Audit Question: Would the overall meaning remain were the quoted sections removed?

Row Three:

Intended evaluation: Summarized effectively by addressing every question.

Rewarded Proxy: One-to-one structural correspondence between questions and sections/paragraphs

Failure State: Structural compliance substitutes for substantive engagement; format is rewarded independently of informational value because deviations require additional reviewer time and justification

Audit Question: Would a submission receive a lower mark if it addressed all questions accurately but not in a one-section-per-question format?

Row Four:

Intended evaluation: Use of one particular source.

Rewarded Proxy: Exclusive reliance on the designated source, correctly referenced

Failure State: Source exclusivity is rewarded independently of reasoning quality; relevant external context is discouraged or penalized even when it improves understanding

Audit Question: Would the submission be penalized for incorporating an external source that materially strengthens the argument?

This table analyzes the grading rubric above and demonstrates how intended evaluation criteria can be reliably displaced by proxy signals during practical assessment.
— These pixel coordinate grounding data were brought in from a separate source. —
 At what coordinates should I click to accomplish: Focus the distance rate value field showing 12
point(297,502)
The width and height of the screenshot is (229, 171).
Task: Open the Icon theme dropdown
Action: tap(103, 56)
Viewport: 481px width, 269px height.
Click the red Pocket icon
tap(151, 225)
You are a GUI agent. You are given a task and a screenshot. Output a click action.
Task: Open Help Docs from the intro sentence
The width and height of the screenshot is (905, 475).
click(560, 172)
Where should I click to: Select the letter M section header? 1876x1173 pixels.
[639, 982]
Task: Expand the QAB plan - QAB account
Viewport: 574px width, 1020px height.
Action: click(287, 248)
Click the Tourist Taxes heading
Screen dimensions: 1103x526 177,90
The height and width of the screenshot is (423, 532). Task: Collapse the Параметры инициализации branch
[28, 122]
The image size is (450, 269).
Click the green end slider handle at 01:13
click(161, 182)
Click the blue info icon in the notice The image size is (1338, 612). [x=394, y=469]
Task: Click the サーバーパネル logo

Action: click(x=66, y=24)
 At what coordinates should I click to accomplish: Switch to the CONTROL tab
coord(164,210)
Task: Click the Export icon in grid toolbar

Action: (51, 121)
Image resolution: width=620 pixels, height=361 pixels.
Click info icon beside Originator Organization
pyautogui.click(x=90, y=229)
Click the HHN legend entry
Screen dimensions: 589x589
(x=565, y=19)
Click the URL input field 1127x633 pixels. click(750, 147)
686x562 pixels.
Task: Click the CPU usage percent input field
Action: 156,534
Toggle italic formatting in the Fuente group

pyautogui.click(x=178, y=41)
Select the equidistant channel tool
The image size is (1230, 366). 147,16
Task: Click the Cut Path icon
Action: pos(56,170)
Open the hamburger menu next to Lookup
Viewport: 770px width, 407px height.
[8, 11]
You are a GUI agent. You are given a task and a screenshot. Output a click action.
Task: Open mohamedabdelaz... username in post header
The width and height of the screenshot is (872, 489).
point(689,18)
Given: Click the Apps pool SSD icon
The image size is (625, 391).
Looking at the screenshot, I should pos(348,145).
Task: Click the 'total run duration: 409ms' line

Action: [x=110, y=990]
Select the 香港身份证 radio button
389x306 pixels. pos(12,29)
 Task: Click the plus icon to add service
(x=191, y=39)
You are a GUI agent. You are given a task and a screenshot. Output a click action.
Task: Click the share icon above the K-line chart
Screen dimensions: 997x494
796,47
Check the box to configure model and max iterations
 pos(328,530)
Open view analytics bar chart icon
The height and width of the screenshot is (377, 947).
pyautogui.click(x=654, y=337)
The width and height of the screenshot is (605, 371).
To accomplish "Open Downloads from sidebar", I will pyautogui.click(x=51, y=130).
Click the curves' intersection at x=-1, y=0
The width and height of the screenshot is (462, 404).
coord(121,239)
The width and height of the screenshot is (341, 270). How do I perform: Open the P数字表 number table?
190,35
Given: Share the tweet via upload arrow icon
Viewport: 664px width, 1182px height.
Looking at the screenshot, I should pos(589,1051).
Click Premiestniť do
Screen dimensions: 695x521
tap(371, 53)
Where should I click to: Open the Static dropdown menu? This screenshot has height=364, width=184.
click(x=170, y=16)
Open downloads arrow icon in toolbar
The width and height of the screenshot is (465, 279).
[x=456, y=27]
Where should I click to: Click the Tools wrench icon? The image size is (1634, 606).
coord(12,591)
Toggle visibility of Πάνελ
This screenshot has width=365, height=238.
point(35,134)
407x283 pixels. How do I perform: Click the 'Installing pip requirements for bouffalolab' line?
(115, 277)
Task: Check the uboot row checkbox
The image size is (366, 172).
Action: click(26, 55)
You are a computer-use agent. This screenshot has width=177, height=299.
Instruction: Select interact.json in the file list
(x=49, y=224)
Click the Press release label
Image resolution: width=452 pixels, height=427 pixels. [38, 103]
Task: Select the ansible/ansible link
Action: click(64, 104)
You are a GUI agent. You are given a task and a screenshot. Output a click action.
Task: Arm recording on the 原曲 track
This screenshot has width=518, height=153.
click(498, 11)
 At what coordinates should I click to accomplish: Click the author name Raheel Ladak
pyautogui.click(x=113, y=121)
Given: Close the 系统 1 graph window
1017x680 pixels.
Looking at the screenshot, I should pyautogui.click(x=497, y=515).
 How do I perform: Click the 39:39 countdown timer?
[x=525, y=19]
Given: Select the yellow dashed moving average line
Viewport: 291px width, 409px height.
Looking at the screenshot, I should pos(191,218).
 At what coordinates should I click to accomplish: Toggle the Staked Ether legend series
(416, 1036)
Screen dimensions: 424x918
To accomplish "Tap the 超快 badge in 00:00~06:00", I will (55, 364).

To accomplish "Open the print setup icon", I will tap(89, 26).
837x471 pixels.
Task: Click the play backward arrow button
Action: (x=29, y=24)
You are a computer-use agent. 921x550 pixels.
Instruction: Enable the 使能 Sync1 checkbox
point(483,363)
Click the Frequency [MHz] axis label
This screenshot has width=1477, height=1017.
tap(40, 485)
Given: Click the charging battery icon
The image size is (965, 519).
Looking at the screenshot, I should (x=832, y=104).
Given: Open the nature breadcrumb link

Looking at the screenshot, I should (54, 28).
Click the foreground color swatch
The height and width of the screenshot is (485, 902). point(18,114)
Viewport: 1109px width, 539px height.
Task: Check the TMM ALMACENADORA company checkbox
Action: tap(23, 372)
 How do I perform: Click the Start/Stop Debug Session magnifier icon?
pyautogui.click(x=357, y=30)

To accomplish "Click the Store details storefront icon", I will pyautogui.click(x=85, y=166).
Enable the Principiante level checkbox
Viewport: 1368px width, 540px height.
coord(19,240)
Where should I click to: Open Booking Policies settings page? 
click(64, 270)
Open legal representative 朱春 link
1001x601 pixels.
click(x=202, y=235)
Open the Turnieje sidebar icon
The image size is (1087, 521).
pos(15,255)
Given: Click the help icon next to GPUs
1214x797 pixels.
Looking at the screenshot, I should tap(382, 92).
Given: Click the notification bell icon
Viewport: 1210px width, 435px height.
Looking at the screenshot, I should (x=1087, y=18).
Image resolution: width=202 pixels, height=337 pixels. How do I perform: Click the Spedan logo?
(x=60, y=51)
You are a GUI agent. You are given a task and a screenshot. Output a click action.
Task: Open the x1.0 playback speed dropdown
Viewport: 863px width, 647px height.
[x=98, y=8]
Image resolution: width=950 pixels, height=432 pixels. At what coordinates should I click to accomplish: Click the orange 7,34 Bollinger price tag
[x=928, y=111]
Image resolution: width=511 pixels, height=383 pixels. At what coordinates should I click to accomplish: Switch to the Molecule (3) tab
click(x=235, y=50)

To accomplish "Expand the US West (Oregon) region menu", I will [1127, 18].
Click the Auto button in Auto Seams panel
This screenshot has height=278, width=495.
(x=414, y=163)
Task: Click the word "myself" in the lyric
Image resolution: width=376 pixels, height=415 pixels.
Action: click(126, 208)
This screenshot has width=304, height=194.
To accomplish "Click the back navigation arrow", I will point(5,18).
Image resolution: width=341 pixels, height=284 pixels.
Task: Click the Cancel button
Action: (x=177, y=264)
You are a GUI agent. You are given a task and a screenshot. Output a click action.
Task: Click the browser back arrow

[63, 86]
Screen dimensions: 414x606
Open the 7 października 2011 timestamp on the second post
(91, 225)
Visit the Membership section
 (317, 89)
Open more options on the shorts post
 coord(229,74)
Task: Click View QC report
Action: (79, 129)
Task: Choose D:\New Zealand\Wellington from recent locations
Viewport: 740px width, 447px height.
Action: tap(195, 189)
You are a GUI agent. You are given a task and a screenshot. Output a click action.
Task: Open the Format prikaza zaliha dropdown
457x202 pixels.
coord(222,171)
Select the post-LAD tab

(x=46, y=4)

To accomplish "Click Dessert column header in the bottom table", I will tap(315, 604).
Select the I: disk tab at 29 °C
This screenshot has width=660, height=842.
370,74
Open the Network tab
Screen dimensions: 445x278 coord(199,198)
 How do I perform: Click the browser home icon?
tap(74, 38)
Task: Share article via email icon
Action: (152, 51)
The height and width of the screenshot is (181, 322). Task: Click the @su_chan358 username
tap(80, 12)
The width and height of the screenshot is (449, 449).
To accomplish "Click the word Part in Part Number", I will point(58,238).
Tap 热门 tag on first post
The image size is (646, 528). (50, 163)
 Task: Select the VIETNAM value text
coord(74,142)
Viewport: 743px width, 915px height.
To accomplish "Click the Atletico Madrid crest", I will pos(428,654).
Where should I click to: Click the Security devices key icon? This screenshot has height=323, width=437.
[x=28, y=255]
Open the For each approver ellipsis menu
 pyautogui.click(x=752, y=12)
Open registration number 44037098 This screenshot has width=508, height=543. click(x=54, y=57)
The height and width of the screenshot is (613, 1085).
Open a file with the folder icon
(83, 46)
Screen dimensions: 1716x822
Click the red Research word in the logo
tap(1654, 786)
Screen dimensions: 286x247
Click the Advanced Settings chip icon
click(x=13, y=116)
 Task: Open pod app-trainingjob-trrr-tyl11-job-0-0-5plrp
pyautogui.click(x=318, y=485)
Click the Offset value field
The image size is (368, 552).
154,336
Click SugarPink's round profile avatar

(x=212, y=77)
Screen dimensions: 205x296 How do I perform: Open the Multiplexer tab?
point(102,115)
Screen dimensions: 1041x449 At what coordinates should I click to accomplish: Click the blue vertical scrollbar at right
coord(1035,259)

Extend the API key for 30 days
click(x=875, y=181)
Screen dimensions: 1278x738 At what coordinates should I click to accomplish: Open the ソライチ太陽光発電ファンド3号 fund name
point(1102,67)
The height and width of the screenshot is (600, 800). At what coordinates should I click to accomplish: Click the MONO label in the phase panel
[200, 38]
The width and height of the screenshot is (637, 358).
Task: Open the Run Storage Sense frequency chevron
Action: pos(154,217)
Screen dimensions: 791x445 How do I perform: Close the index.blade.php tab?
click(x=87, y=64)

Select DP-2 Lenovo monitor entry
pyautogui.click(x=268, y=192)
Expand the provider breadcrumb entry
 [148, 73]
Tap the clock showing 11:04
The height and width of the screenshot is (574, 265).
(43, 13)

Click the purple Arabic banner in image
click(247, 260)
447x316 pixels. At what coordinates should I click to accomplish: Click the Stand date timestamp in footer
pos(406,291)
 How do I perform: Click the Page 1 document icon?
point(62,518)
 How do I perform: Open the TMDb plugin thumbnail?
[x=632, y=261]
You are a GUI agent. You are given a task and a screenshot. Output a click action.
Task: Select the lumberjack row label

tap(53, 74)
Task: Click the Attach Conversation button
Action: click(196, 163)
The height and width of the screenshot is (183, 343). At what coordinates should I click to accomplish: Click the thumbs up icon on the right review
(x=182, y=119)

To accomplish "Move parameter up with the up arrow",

Such displacement is more likely under evaluator time pressure or fatigue, and would be expected to intensify under automated or semi-automated grading. This analysis concerns how such rubrics behave under scale and automation, not how they function under close human supervision. This analysis does not claim that such proxies always dominate evaluation, only that they become reliable under common institutional constraints.

Current institutional trends in North America—including time constraints, economic pressure, and liability avoidance—make continued expansion of LLM-assisted evaluation more likely than retrenchment in the near term. Given these pressures, it is imperative that common LLM failure modes be explicitly acknowledged and partially mitigated. In the present case, such mitigation would reduce foreseeable student complaints and limit exposure to legal challenge. Because the proxy signals identified above recur across a wide range of evaluative contexts, targeted human oversight focused specifically on those proxies represents a practical and defensible mitigation strategy.